Mobilität mit grünem Gewissen – Wie kommen wir möglichst umweltfreundlich ans Urlaubsziel?

Die Fernzüge der DB sind bereits fast ausschließlich mit Strom unterwegs. Die Quellen sind zu 100 Prozent ökologisch. Fotomontage: stock.adobe.com/© Alx, Deutsche Bahn AG/Volker Emersleben

Im vierten Teil unserer Serie über Nachhaltigkeit im Tourismus geht es um einen Bereich, der untrennbar mit dem Reisen ­verknüpft ist: die Mobilität.

Wer den Urlaub nicht unmittelbar vor der eigenen Haustür – etwa als Wanderer oder Radfahrer – beginnt, wird zwangsläufig Transportformen nutzen, welche die Umwelt unterschiedlich stark belasten. Das Umweltbundesamt (UBA) zeigt in einem aktuellen Vergleich exemplarisch, welche Treibhausgas-Emissionen die wichtigsten Verkehrsmittel des Personenverkehrs in Deutschland durchschnittlich erzeugen (siehe Grafik). Der CO2-Ausstoß wird dabei in Gramm pro Personenkilometer (g/Pkm) angegeben.
Hier sticht der Pkw gleich hinter dem Flugzeug mit den höchsten Werten hervor (154 g/Pkm) – eine wenig erfreuliche Bilanz, zumal die Autoanreise in Zeiten von Corona von vielen Urlaubern wieder bevorzugt wird. Und ein klarer Hinweis darauf, dass alternative Antriebe einen noch viel zu geringen Anteil an der deutschen Pkw-Flotte haben. Da wir in Auto&Reise jedoch fortlaufend über entsprechende Modelle und Entwicklungen berichten, soll der ­Fokus in diesem Beitrag auf Bahn, Bus und Flugzeug liegen.

 

Grafik: ARCD

Bahn: Zug um Zug grüner

Mit einem CO2-Ausstoß von 29 g/Pkm schneidet der Eisenbahnfernverkehr bei der Klimafreundlichkeit mit am besten ab. Während im Schienennahverkehr laut Bundesverkehrsministerium (BMVI) Dieselantriebe noch weit verbreitet sind und nur knapp zwei Drittel aller Zugkilometer elektrisch zurückgelegt werden, sind es auf der Langstrecke fast 100 Prozent. Und: Der Strom für den Fernverkehr kommt seit 2018 komplett aus ökologischen Quellen.
Bis 2038, so die DB, soll der gesamte Bahnstrom zu 100 Prozent grün sein. Um fossile Energieträger schrittweise zu ersetzen, baut das Unternehmen auf neue ­Kooperationen. Aktuelle Beispiele: ein Zehnjahresvertrag ab 2023 mit dem staatlichen norwegischen Energieunternehmen Statkraft über jährlich fast 190 Gigawattstunden Ökostrom aus dem ­Wasserkraftwerk Mågeli in Südnorwegen. Ebenfalls ab 2023 und mit einer Laufzeit von zehn Jahren kommen jährlich mehr als 90 Gigawattstunden Wasserkraft aus dem Schwarzwald sowie 2022 und 2023 rund 40 Gigawattstunden Ökostrom pro Jahr aus dem Windpark in Hohen Pritz in Mecklenburg-Vorpommern.
Für Reisende, die auch am Urlaubsort umweltfreundlich mobil sein wollen, sind die E-Carsharing-Dienste und das Fahrradleihsystem „Call a Bike“ der DB interessant.

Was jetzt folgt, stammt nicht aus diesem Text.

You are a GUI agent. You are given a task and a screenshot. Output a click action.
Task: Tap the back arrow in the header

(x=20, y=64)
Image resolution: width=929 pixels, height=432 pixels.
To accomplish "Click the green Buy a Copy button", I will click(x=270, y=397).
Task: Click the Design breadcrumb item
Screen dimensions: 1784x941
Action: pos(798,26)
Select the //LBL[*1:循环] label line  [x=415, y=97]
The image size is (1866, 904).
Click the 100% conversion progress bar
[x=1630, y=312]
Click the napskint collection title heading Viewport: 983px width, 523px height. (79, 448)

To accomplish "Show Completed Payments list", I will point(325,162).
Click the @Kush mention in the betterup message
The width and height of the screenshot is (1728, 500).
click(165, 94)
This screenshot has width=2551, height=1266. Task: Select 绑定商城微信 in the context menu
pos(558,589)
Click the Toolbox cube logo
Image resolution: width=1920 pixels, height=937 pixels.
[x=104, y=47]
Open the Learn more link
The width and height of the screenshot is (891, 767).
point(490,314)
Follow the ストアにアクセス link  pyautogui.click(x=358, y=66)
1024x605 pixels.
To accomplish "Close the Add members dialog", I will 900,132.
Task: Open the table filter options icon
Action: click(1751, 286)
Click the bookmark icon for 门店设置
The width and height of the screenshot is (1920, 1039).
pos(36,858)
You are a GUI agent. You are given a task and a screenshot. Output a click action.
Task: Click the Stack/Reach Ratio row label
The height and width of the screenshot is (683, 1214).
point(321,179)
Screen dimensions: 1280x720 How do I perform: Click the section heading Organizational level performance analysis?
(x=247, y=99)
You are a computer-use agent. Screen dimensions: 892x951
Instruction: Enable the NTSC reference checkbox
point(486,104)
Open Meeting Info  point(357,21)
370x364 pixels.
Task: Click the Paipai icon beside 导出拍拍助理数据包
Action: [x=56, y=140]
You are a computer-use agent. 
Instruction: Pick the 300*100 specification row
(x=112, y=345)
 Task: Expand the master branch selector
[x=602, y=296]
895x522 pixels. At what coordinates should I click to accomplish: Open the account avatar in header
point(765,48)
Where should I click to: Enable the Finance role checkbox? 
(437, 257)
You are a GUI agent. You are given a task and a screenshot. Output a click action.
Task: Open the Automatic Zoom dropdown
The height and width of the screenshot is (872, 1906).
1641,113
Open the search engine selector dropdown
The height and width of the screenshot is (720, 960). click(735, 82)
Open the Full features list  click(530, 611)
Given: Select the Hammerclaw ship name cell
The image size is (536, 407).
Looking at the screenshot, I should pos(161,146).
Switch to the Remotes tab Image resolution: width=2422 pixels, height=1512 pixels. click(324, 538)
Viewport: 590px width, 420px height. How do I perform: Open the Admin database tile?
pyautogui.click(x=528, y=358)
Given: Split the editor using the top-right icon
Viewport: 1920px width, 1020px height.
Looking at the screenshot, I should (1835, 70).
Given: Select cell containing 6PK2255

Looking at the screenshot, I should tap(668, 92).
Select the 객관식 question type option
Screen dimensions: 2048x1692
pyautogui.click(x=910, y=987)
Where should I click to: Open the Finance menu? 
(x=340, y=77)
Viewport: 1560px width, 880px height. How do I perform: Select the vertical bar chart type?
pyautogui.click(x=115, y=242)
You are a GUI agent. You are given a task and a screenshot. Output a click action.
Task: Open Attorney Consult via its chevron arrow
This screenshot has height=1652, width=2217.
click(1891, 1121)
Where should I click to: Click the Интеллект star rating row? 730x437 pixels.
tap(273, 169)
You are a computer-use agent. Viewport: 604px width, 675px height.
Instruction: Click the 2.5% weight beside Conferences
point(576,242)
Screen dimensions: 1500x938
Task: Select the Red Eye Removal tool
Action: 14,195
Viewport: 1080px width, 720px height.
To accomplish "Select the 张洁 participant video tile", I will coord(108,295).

Der E-Carsharing-Dienst Flinkster ermöglicht es Bahnreisenden, auch am Urlaubsort umweltfreundlich unterwegs zu sein. Foto: Deutsche Bahn AG/Timo Volz

Busse: effektiv, aber diesellastig

Linienfernbusse (29 g/Pkm) und sonstige Reisebusse (36 g/Pkm) schlagen sich bei der personenbezogenen Treibhausgas-Bilanz ebenfalls vergleichsweise gut. Der Bundesverband Deutscher ­Omnibusunternehmer (BDO) rechnet auf seiner Website vor, dass der „Flottenverbrauch eines Reisebusses oder Fernbusses bei einer realistischen Auslastung von 60 Prozent (…) bei nur 1,4 Liter ­Diesel pro 100 Kilometer und Fahrgast“ liegt.
Aus diesem Zitat wird aber auch deutlich: Busse sind auf der Langstrecke bislang fast ausschließlich mit Dieselantrieb unterwegs. Flächendeckende Innovationen sind aus der coronagebeutelten Branche wohl vorerst nicht zu erwarten. Es bleibt bei Leuchtturmprojekten, die vor allem von Flixbus betrieben werden. So setzt der Branchenführer seit Juli 2021 zwischen Amsterdam und Brüssel sowie Stockholm und Oslo erstmals Busse mit Biogas-Antrieb ein. Bereits 2018 wurden Pilotprojekte mit vollelektrischen Fahrzeugen in Deutschland, Frankreich und den USA gestartet. Ein Wasserstoff-Fernbus ist bei Flixbus ebenfalls in Planung.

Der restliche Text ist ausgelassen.